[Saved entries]

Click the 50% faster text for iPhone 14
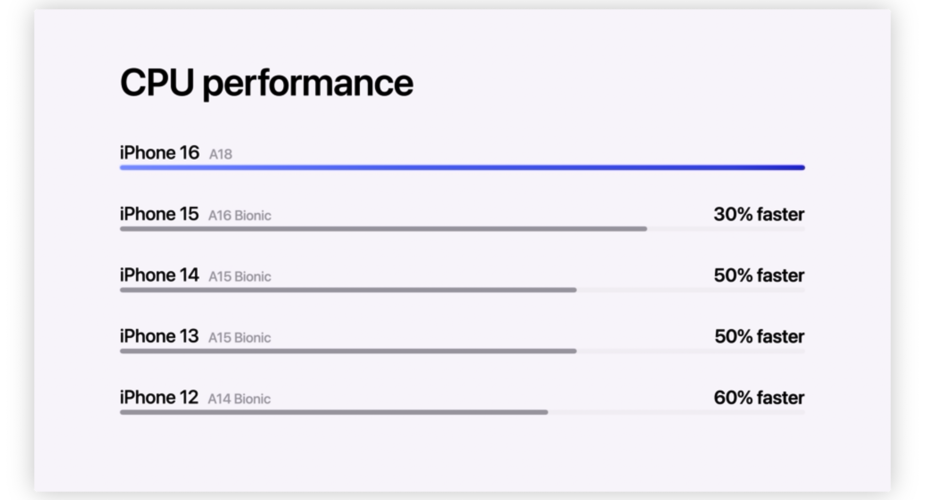The height and width of the screenshot is (500, 925). point(759,275)
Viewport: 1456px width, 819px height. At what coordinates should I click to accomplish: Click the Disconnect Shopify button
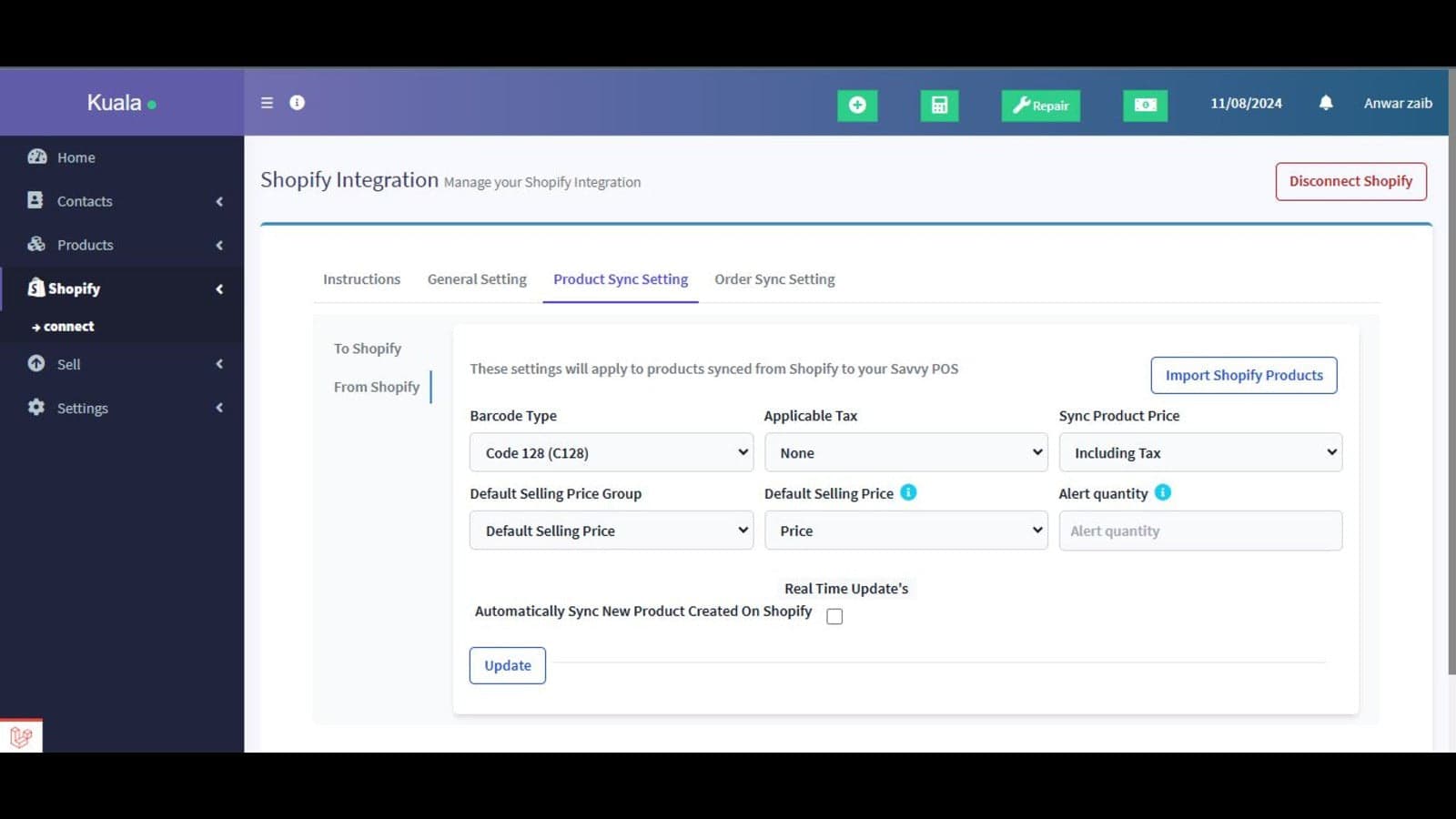coord(1350,181)
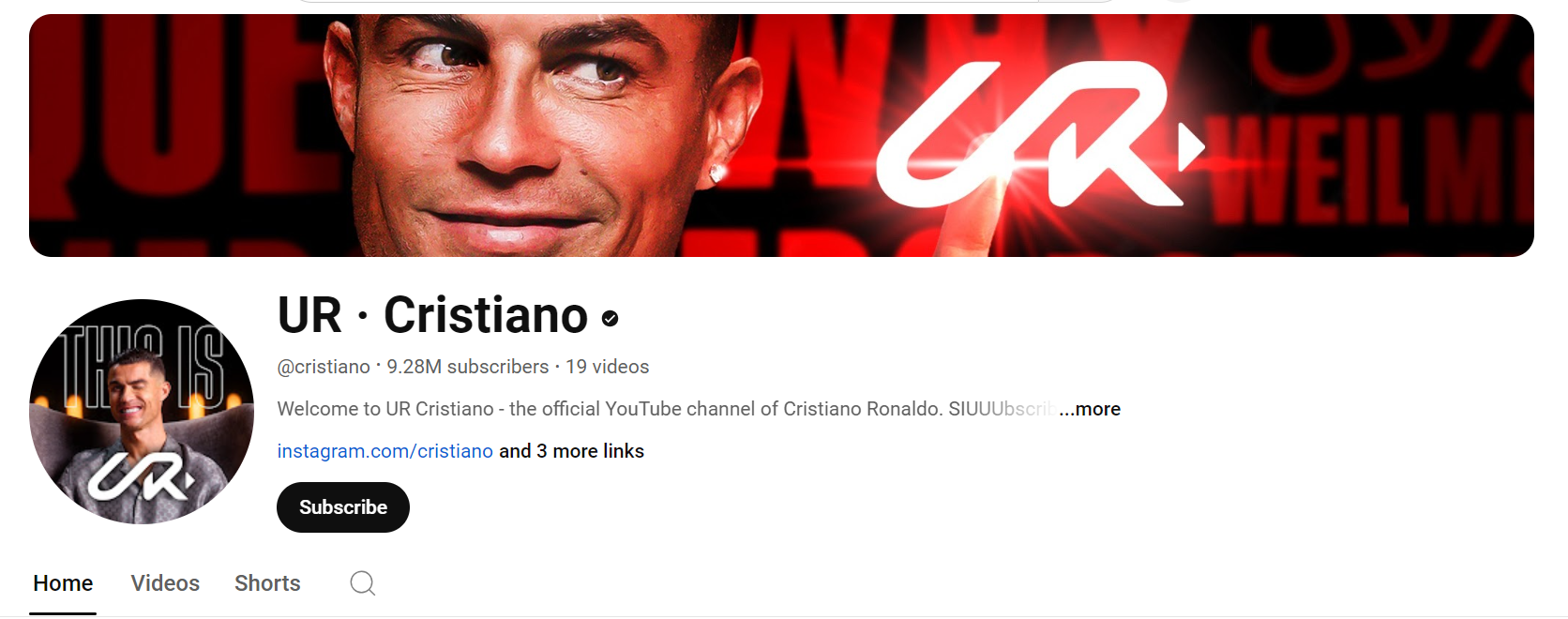This screenshot has width=1568, height=619.
Task: Click the @cristiano channel handle
Action: [324, 367]
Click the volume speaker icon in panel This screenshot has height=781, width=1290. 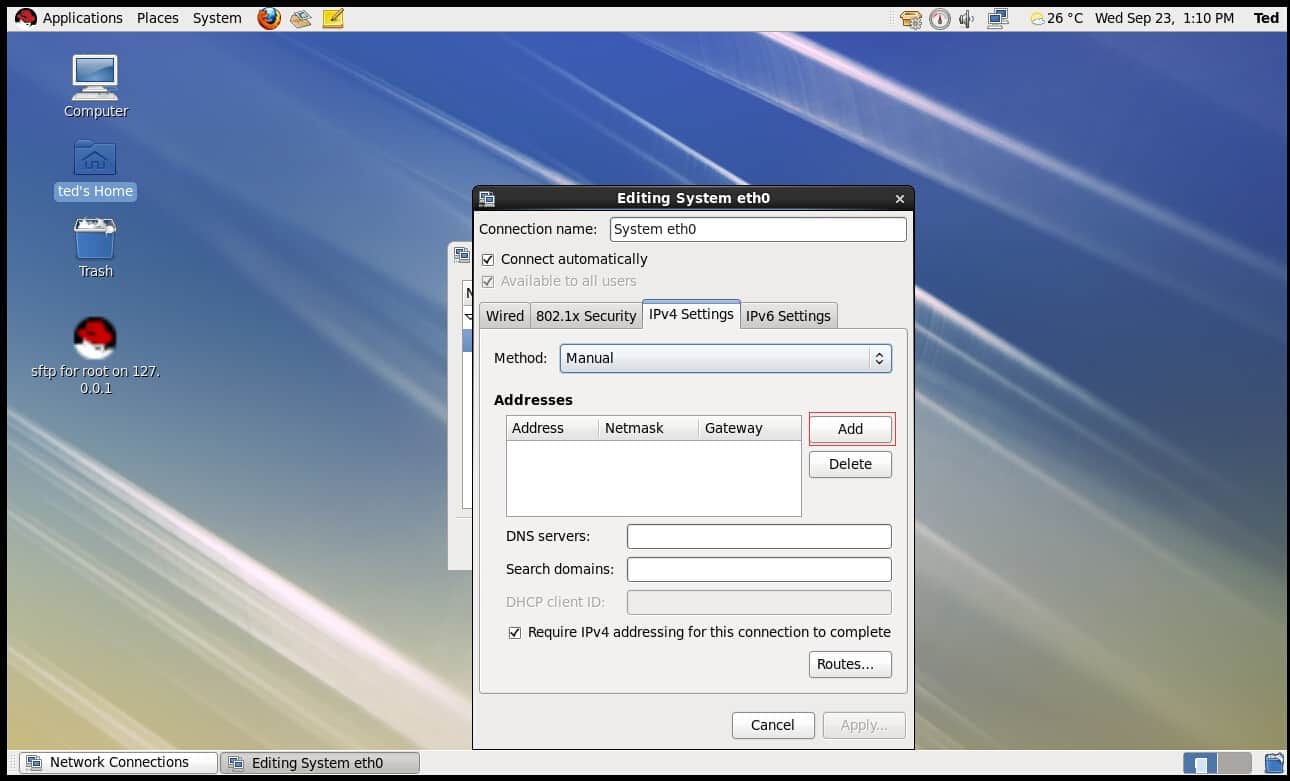point(967,18)
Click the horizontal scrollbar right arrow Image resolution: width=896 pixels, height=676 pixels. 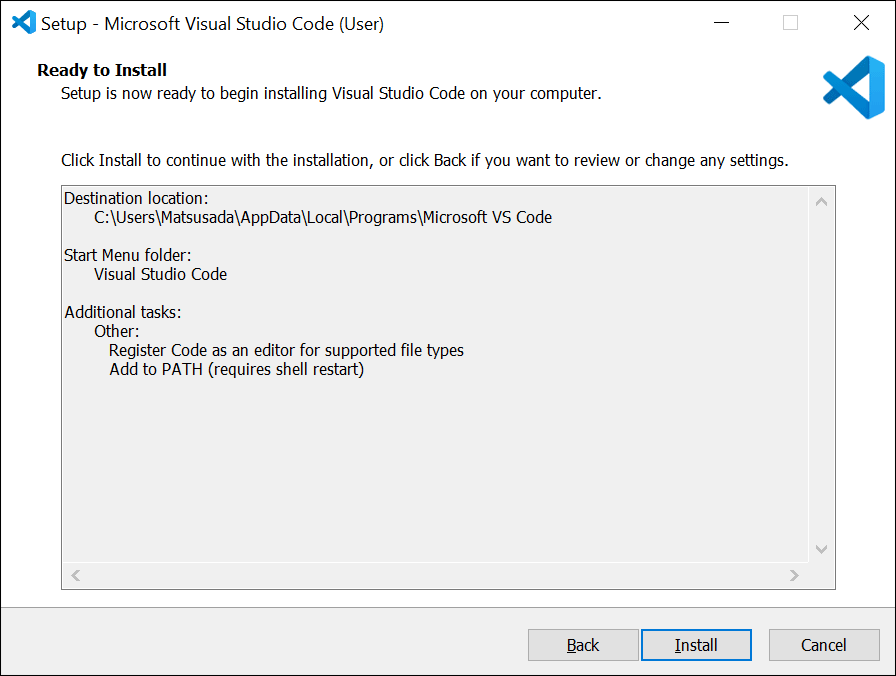(x=795, y=575)
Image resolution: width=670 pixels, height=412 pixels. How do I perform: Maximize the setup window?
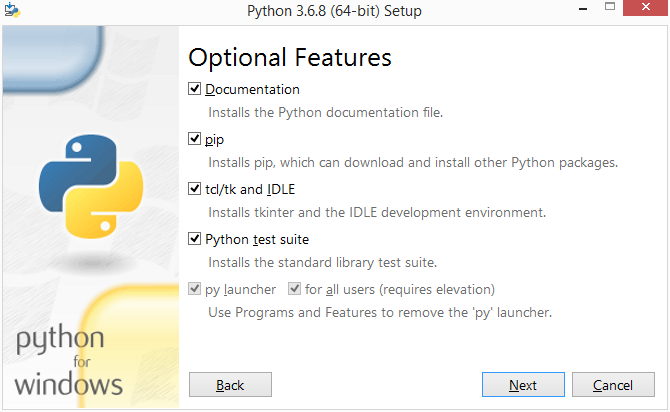[610, 7]
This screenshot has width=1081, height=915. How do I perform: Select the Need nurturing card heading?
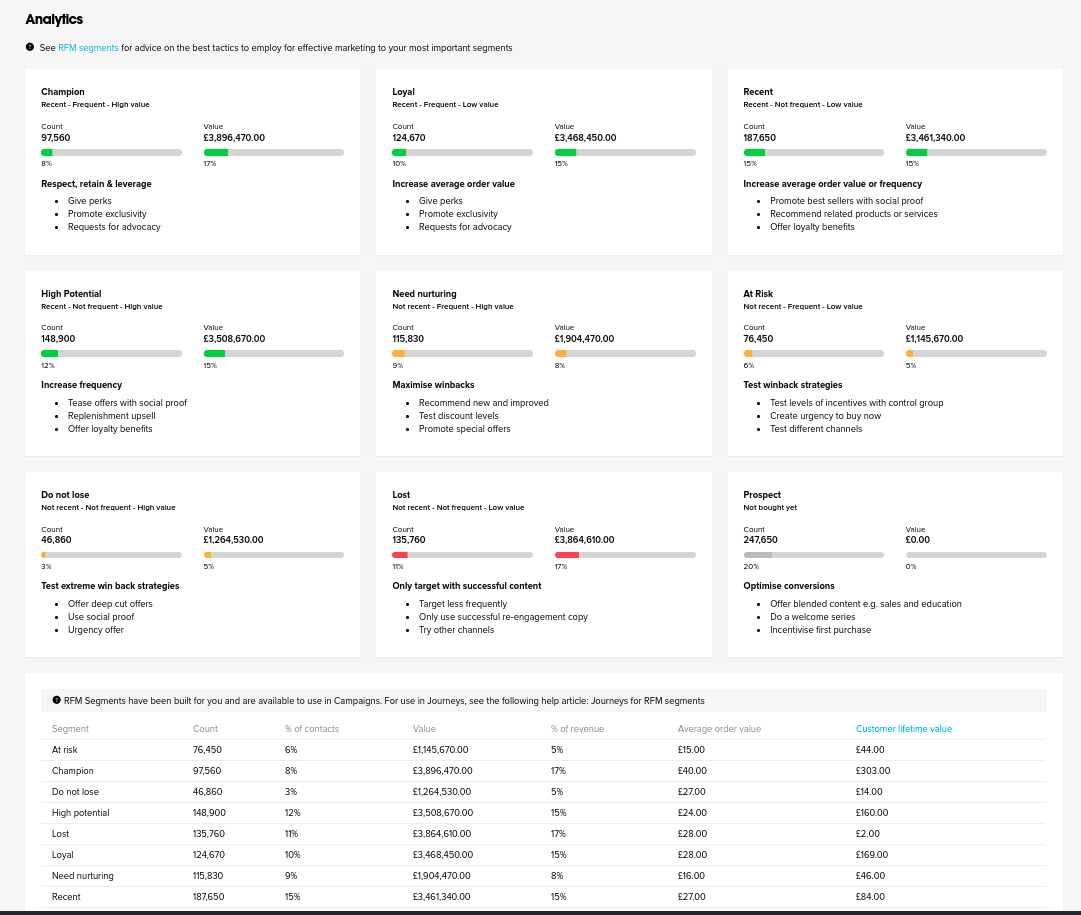(424, 294)
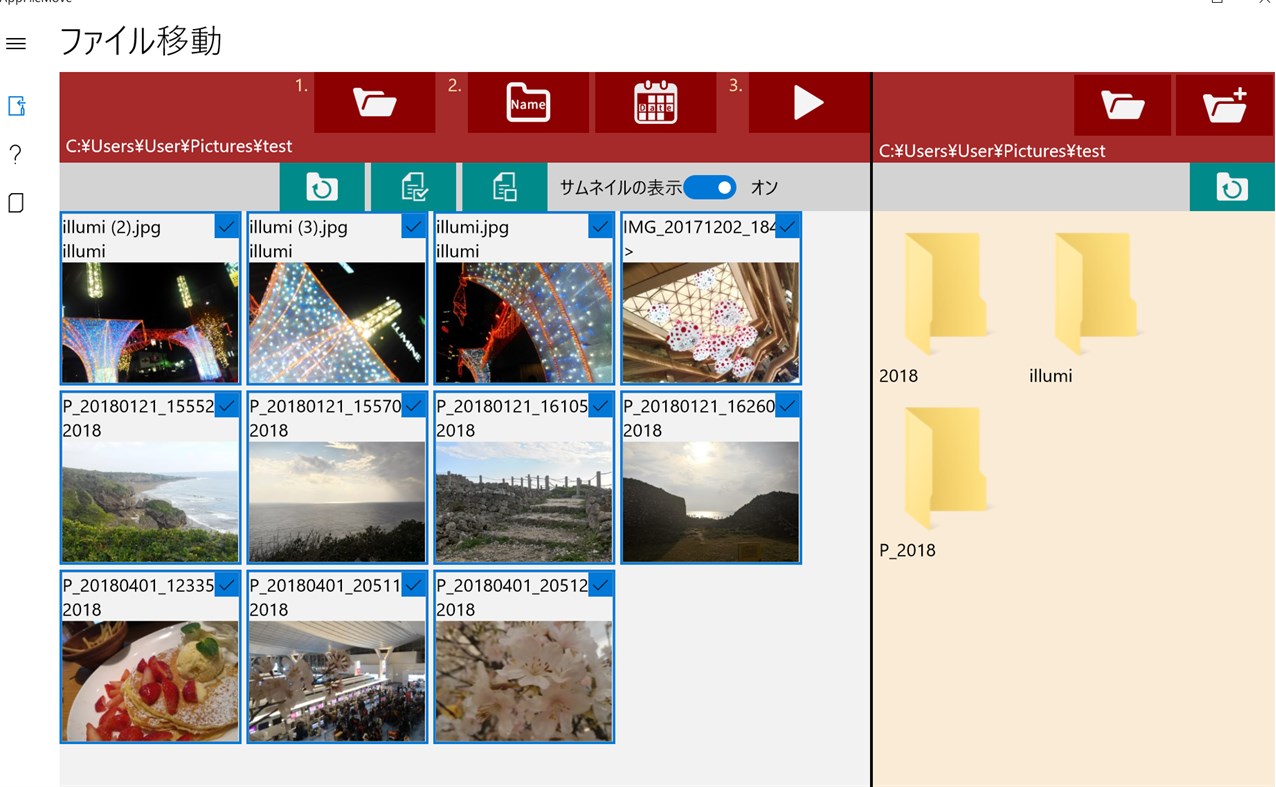Refresh the source file list

pos(321,187)
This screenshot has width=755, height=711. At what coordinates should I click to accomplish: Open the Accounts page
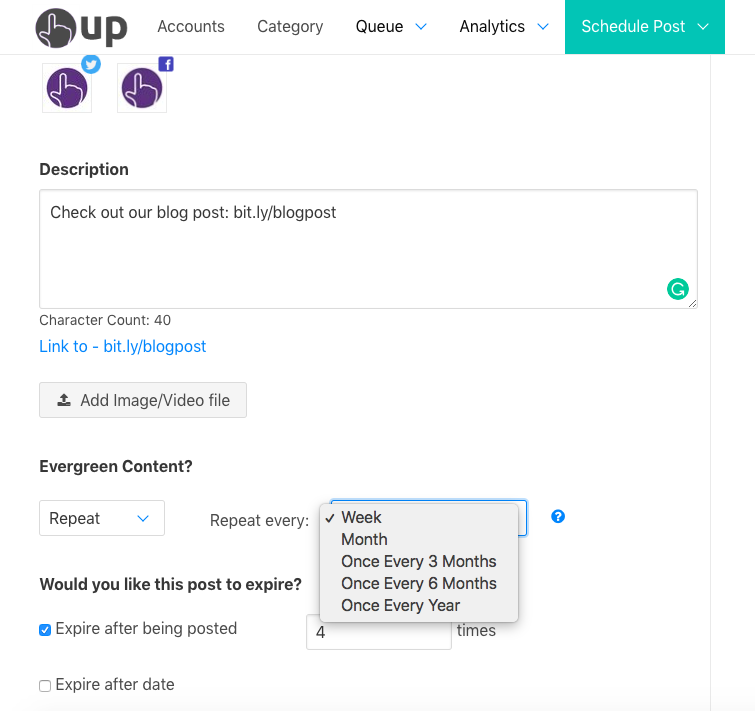click(x=191, y=27)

# Directions for this task
Only the lines from the one with "This screenshot has width=1081, height=915." through the final line of the entries belong in the answer, set down exactly, with both ends included and no pictures.

# Solution for this task
This screenshot has width=1081, height=915. How do I perform: Select the Need nurturing card heading?
(424, 294)
Refresh the source file list

pos(321,187)
This screenshot has width=755, height=711. At what coordinates should I click to accomplish: Open the Accounts page
click(x=191, y=27)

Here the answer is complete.